■ **CHALLENGE 1**:
In the records, alter the part that opens with the line containing "Click the Model" and closes with the line containing "Screen dimensions: 1400x849 point(39,68)", giving it again with "column header" replaced by "column label" and nothing else changed.

■ **PAGE EXCERPT**:
____________
Other poets might
tremble for such boldness, such rawness. In "this odd-kind chiel" such
points hardly mar the rest. Not only are they in consonance with the
underlying spirit of the pieces, but complete the full abandon and
veracity of the farm-fields and the home-brew'd flavor of the Scotch
vernacular. (Is there not often something in the very neglect, unfinish,
careless nudity, slovenly hiatus, coming from intrinsic genius, and not
"put on," that secretly pleases the soul more than the wrought and
re-wrought polish of the most perfect verse?) Mark the native spice and
untranslatable twang in the very names of his songs-"O for ane and
twenty, Tam," "John Barleycorn," "Last May a braw Wooer," "Rattlin
roarin Willie," "O wert thou in the cauld, cauld blast," "Gude e'en to
you, Kimmer," "Merry hae I been teething a Heckle," "O lay thy loof in
mine, lass," and others.
____________
(Target pointing data)

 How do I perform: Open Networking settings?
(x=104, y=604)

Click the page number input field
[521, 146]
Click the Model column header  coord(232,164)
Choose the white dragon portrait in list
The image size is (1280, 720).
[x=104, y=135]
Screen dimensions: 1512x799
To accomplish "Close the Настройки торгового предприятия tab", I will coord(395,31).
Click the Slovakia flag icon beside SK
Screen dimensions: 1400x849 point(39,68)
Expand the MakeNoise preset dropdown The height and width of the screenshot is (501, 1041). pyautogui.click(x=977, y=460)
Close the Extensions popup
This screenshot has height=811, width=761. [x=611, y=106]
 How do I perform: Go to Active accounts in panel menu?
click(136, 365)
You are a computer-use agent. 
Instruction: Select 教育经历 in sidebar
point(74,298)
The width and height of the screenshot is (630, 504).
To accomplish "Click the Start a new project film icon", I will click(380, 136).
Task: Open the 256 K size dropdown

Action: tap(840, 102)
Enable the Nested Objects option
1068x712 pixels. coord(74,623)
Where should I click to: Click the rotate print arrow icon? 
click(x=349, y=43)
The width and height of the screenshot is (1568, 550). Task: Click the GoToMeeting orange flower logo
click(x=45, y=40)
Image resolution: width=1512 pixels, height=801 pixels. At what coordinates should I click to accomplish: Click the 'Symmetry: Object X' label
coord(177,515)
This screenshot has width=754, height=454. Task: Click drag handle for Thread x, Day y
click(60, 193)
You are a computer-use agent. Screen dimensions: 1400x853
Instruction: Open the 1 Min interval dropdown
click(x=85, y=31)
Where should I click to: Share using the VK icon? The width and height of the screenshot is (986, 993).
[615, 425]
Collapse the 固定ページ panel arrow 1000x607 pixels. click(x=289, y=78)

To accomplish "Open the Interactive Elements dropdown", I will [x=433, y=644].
____________
■ **CHALLENGE 2**:
In the passage on Scotch vernacular songs, why do such points of boldness and rawness hardly mar the rest?

■ **FULL ANSWER 1**:
Click the Model column label  coord(232,164)
Choose the white dragon portrait in list
The image size is (1280, 720).
[x=104, y=135]
Screen dimensions: 1512x799
To accomplish "Close the Настройки торгового предприятия tab", I will coord(395,31).
Click the Slovakia flag icon beside SK
Screen dimensions: 1400x849 point(39,68)

■ **FULL ANSWER 2**:
They are in consonance with the underlying spirit of the pieces. They also complete the full abandon and veracity of the farm-fields and the home-brew'd flavor of the Scotch vernacular.